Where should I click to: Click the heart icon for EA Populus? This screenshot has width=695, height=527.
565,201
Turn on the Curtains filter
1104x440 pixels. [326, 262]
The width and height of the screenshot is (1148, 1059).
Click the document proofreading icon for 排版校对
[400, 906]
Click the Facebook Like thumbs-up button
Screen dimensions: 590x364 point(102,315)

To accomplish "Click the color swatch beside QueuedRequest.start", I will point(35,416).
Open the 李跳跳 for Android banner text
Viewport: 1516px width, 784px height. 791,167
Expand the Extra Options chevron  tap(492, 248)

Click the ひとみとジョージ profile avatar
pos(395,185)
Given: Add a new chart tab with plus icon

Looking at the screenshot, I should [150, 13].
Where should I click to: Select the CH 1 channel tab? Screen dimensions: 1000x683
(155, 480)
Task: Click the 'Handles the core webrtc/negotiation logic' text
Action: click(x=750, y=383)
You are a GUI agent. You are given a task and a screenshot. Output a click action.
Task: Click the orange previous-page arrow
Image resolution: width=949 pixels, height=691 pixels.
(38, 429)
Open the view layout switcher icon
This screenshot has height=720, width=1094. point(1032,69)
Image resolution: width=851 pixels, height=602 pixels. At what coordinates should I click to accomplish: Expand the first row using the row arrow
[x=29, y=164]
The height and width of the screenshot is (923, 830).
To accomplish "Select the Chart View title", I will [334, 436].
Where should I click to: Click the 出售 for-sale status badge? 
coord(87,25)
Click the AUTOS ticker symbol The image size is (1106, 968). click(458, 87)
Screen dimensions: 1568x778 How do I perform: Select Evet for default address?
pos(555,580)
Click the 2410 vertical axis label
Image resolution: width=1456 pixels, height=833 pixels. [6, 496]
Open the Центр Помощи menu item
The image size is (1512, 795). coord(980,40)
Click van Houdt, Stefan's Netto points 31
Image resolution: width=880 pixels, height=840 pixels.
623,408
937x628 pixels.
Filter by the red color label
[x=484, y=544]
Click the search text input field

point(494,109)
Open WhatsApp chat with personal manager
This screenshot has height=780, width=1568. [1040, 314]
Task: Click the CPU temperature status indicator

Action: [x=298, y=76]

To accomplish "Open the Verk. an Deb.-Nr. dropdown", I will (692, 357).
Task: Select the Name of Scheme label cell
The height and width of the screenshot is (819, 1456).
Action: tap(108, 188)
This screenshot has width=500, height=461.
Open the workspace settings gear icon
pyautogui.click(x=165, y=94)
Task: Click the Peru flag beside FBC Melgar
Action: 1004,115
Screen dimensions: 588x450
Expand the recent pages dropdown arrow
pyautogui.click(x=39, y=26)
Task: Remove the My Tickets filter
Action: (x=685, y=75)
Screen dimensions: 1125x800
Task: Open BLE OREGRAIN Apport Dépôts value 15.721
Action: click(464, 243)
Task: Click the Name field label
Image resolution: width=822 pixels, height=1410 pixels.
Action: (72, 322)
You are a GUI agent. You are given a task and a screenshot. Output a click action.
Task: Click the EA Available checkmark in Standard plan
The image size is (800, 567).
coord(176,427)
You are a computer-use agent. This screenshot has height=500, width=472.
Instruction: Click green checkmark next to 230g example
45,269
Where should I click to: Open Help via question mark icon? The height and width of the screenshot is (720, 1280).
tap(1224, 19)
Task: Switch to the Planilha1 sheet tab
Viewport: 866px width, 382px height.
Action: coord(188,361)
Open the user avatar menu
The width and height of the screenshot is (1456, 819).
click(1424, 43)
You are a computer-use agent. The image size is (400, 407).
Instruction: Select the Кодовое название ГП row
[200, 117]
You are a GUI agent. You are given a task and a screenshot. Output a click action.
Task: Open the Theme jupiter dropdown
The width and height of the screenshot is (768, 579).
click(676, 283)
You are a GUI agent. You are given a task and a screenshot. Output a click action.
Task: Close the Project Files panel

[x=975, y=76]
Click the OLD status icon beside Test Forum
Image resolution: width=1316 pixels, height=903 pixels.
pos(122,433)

· · · ·

Instructions for the task: Transcribe all the material, keeping each word as it is.

Written reply:
Where should I click to: Click the heart icon for EA Populus? This screenshot has width=695, height=527.
565,201
Turn on the Curtains filter
1104x440 pixels. [326, 262]
The width and height of the screenshot is (1148, 1059).
Click the document proofreading icon for 排版校对
[400, 906]
Click the Facebook Like thumbs-up button
Screen dimensions: 590x364 point(102,315)

To accomplish "Click the color swatch beside QueuedRequest.start", I will point(35,416).
Open the 李跳跳 for Android banner text
Viewport: 1516px width, 784px height. 791,167
Expand the Extra Options chevron  tap(492, 248)

Click the ひとみとジョージ profile avatar
pos(395,185)
Given: Add a new chart tab with plus icon

Looking at the screenshot, I should [150, 13].
Where should I click to: Select the CH 1 channel tab? Screen dimensions: 1000x683
(155, 480)
Task: Click the 'Handles the core webrtc/negotiation logic' text
Action: click(x=750, y=383)
You are a GUI agent. You are given a task and a screenshot. Output a click action.
Task: Click the orange previous-page arrow
Image resolution: width=949 pixels, height=691 pixels.
(38, 429)
Open the view layout switcher icon
This screenshot has height=720, width=1094. point(1032,69)
Image resolution: width=851 pixels, height=602 pixels. At what coordinates should I click to accomplish: Expand the first row using the row arrow
[x=29, y=164]
The height and width of the screenshot is (923, 830).
To accomplish "Select the Chart View title", I will [334, 436].
Where should I click to: Click the 出售 for-sale status badge? 
coord(87,25)
Click the AUTOS ticker symbol The image size is (1106, 968). click(458, 87)
Screen dimensions: 1568x778 How do I perform: Select Evet for default address?
pos(555,580)
Click the 2410 vertical axis label
Image resolution: width=1456 pixels, height=833 pixels. [6, 496]
Open the Центр Помощи menu item
The image size is (1512, 795). coord(980,40)
Click van Houdt, Stefan's Netto points 31
Image resolution: width=880 pixels, height=840 pixels.
623,408
937x628 pixels.
Filter by the red color label
[x=484, y=544]
Click the search text input field

point(494,109)
Open WhatsApp chat with personal manager
This screenshot has height=780, width=1568. [1040, 314]
Task: Click the CPU temperature status indicator

Action: [x=298, y=76]

To accomplish "Open the Verk. an Deb.-Nr. dropdown", I will (692, 357).
Task: Select the Name of Scheme label cell
The height and width of the screenshot is (819, 1456).
Action: tap(108, 188)
This screenshot has width=500, height=461.
Open the workspace settings gear icon
pyautogui.click(x=165, y=94)
Task: Click the Peru flag beside FBC Melgar
Action: 1004,115
Screen dimensions: 588x450
Expand the recent pages dropdown arrow
pyautogui.click(x=39, y=26)
Task: Remove the My Tickets filter
Action: (x=685, y=75)
Screen dimensions: 1125x800
Task: Open BLE OREGRAIN Apport Dépôts value 15.721
Action: click(464, 243)
Task: Click the Name field label
Image resolution: width=822 pixels, height=1410 pixels.
Action: (72, 322)
You are a GUI agent. You are given a task and a screenshot. Output a click action.
Task: Click the EA Available checkmark in Standard plan
The image size is (800, 567).
coord(176,427)
You are a computer-use agent. This screenshot has height=500, width=472.
Instruction: Click green checkmark next to 230g example
45,269
Where should I click to: Open Help via question mark icon? The height and width of the screenshot is (720, 1280).
tap(1224, 19)
Task: Switch to the Planilha1 sheet tab
Viewport: 866px width, 382px height.
Action: coord(188,361)
Open the user avatar menu
The width and height of the screenshot is (1456, 819).
click(1424, 43)
You are a computer-use agent. The image size is (400, 407).
Instruction: Select the Кодовое название ГП row
[200, 117]
You are a GUI agent. You are given a task and a screenshot. Output a click action.
Task: Open the Theme jupiter dropdown
The width and height of the screenshot is (768, 579).
click(676, 283)
You are a GUI agent. You are given a task and a screenshot. Output a click action.
Task: Close the Project Files panel

[x=975, y=76]
Click the OLD status icon beside Test Forum
Image resolution: width=1316 pixels, height=903 pixels.
pos(122,433)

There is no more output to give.